An intrapreneur works at a large company but acts like the leader of a startup. They typically manage a small team and/or have complete ownership over a product or initiative that’s separate from their organization’s “core” business. There are several other key differences as well.
Look up “intrapreneur,” and Google will ask if you meant to search for “entrepreneur.” But this position is slowly becoming more well-known as companies around the world use it to drive internal innovation and keep up with their startup counterparts.

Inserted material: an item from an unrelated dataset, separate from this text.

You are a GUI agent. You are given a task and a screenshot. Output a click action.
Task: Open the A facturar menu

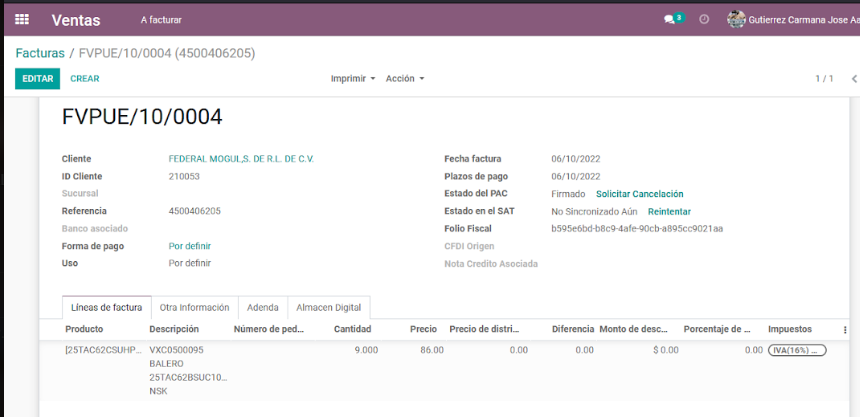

Entrepreneur vs. intrapreneur
An entrepreneur runs their own company. They have complete freedom and responsibility -- for better or for worse. An intrapreneur is responsible for innovating within an existing organization (usually a big one). While intrapreneurship is less risky, it also comes with less autonomy. The pay-off from a successful product or idea is also usually smaller. Here's how to decide whether intrapreneurship is right for you ...
The benefits of intrapreneurship
To many, being an intrapreneur holds a lot of appeal. Intrapreneurs get much of the rewards of entrepreneurs -- visibility, money, power, learning opportunities, connections, and maybe most importantly, the chance to create something new -- without much of the risk -- bankruptcy, major failure, etc.
A successful intrapreneur is hugely valuable to their employer, which means they receive high salaries, tons of benefits and perks, and leverage.
Questions to ask yourself:
Would I rather have the resources and support of a large company or the freedom of running my own?
How important is job security to me?
How tolerant of risk am I?
Do the responsibilities of managing my own business scare or excite me?
Can I navigate an existing culture, or would I prefer to create my own?